### SHORT EXERCISE A
Answer these questions about the IASDR 2019 announcement below, one per line:
(i) In what city is the IASDR Conference held?
(ii) How often and for how long does the flipped-classroom version of the course meet?
(iii) How many measures does the paper use?

### TEXT PASSAGE
▼▼▼

IASDR 2019: Design Revolutions
The School of Design’s Peter Scupelli will be presenting a paper at the IASDR Conference in Manchester, UK on September 2nd. He will be presenting “Teaching Futures: Trade-offs Between Flipped Classroom and Design Studio Course Pedagogies,” written by Peter Scupelli, Stuart Candy and Judy Brooks.
From the abstract:
Change is exponential. Products and services are developed faster, hold a shorter shelf-life disrupted by new offerings, and exist in the wider environment with global challenges emerging such as climate change and sustainability. Thus, design for the 21st century requires different skills; design educators are challenged to adapt. In this paper, we compare two versions of a futures studies course developed for design students: one uses a flipped-classroom pedagogy (with interactive online pre-work and in-class workshop activities, meeting for two 80-minute sessions per week); and the other uses a hybrid studio approach (making more use of in-class lectures followed by hands on-studio activities, meeting for 170 minutes once per week) focused on experiential futures practices of tangible artifact and immersive scenario creation. We use four measures: learning activity inventory, course quality with faculty course evaluations, student experience with a post-course survey, and time and feedback on final projects. We discuss design trade-offs for learning: format of reflections is linked to transfer activities, time on learning activities shapes perceptions, less (interference) is more, more (scaffolding, feedback, links to practice, active learning) is better, and timing is everything.

▲▲▲

### SUPPLIED DATA
▼▼▼

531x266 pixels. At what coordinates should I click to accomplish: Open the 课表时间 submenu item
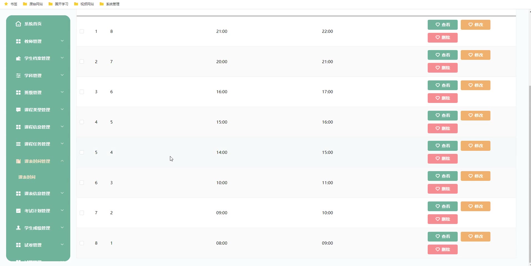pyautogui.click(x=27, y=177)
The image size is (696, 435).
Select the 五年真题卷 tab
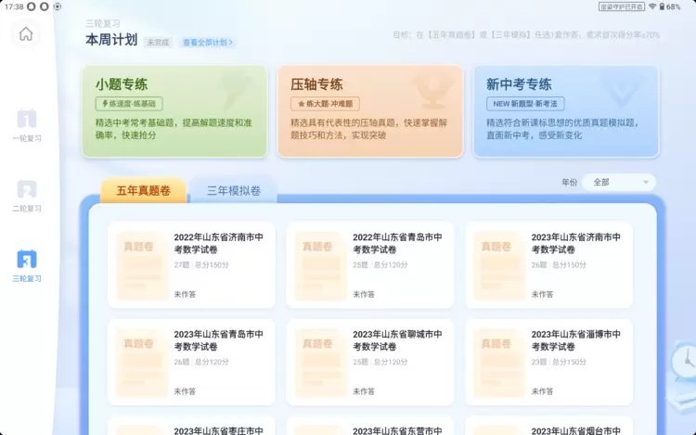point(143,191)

▲▲▲
▼▼▼

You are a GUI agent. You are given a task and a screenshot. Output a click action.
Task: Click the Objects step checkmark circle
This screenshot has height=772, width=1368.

▲▲▲

### SHORT EXERCISE B
In the listing above, start with the line containing "531x266 pixels. At" and go on through the line containing "point(143,191)". Write those lines out again, requests included, shifting every coordinate in the answers up by 102. Leave the pictures out.

### WORKED ANSWER A
(i) Manchester, UK
(ii) Two 80-minute sessions per week
(iii) Four

### WORKED ANSWER B
531x266 pixels. At what coordinates should I click to accomplish: Open the 课表时间 submenu item
pyautogui.click(x=129, y=279)
The image size is (696, 435).
Select the 五年真题卷 tab
point(245,293)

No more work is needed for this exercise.